(TEXT UNDER STUDY begins)

Tuesday, May 26, 2009

Diary of a Sailor

I had a nice visit with my 84 year-old Dad yesterday, (Memorial Day) and had the chance to see some of his mementos from World War II. Of special interest was a diary he kept along with several old black and white photos and a few yellow sheets of V-Mail (Victory Mail) - correspondence between Dad and his girlfriend (later to become his wife - my mother).

Dad joined the Navy in 1942 as a 17 year-old. He had never traveled more than 50 miles from his home in the Mississippi Delta before boarding a train for boot camp at the Great Lakes Naval Training Facility. From there, he served a stint at the Naval Hospital in San Diego with the Shore Patrol before shipping out on a Liberty Ship in 1943 to "island hop" along with the Marines. It was at a base exchange in San Diego that Dad picked up a cloth and cardboard bound journal with a gold anchor embossed on the cover. Technically, it was a violation of wartime regulations to keep a journal in a war-zone, but apparently it was a rule seldom enforced. I enjoyed reading through Dad's old journal, it's navy blue cover somewhat faded, and the pages dog-eared and yellow. The old blue fountain pen ink in Dad's workman-like handwriting still looked sharp, though moisture had caused some feathering on a few pages. Dad said it was hard to keep stuff dry when a ship is caught in a storm - even below-decks.

(TEXT UNDER STUDY ends)
(COLLECTED MATERIAL begins)

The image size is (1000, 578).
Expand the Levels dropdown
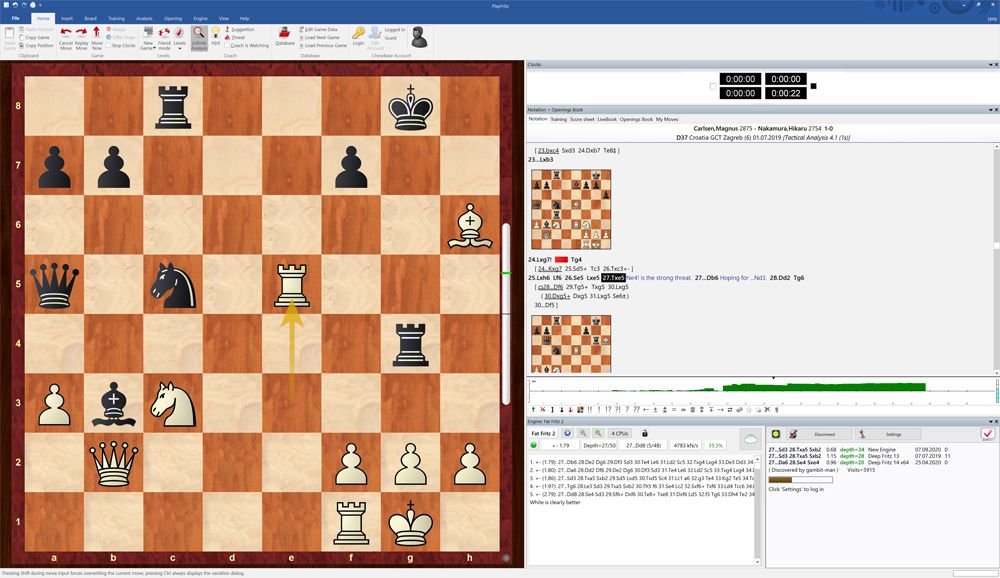[180, 48]
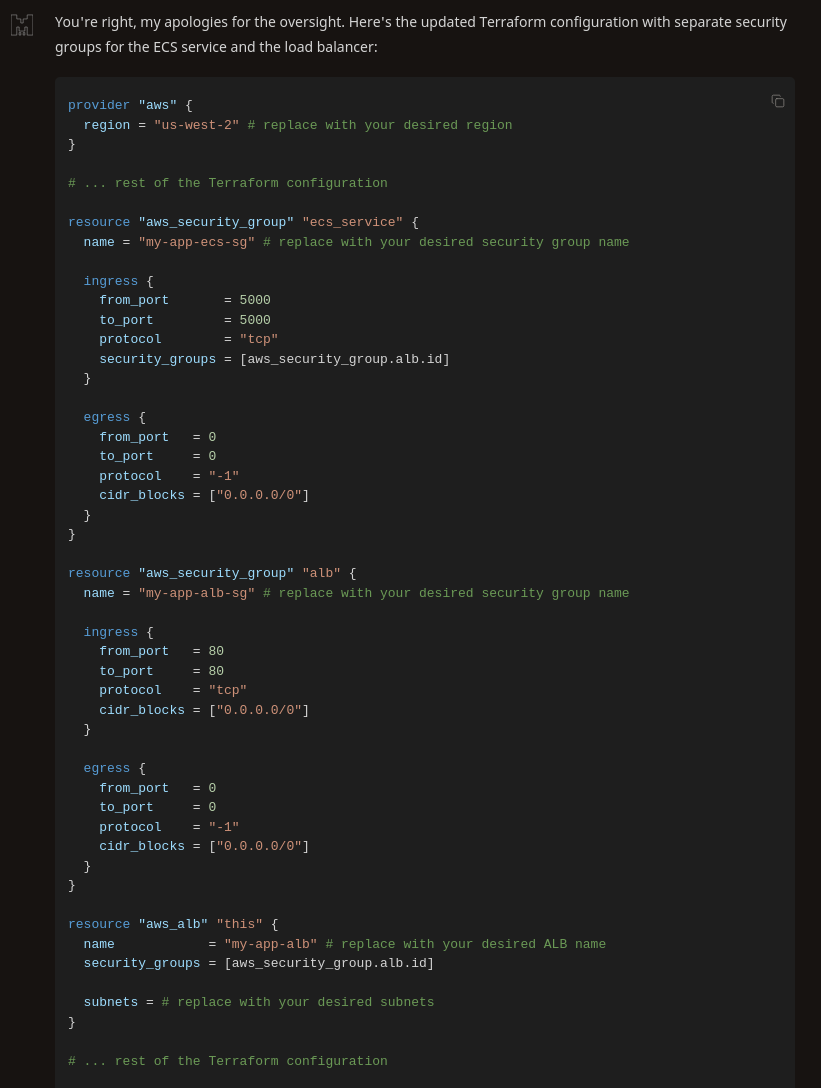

(COLLECTED MATERIAL ends)

* EXERCISE BRIEF
Resume the blog post about the father's World War II Navy diary, starting right after its final sentence.

* EXERCISE RESULT
It's almost surreal to read the accounts from my Dad written when he was only 17 or 18. He wrote of rough seas, bad food and sleeping on the open deck to escape the cloying heat below-decks. Once he wrote of the ship behind them in the convoy going down after being torpedoed by a Japanese submarine. I was amazed at his ability to put down his thoughts so clearly in such a stressful situation.

Many of the entries were humorous. While stationed on one of the Gilbert Islands, he drove an ambulance - transporting wounded Marines to a base hospital. He wrote of a time the ambulance got away from him on a steep down-grade and how he accidentally ran the base commander's Jeep off the narrow road before he regained control. Fortunately for Dad, the Captain never learned who drove the ambulance.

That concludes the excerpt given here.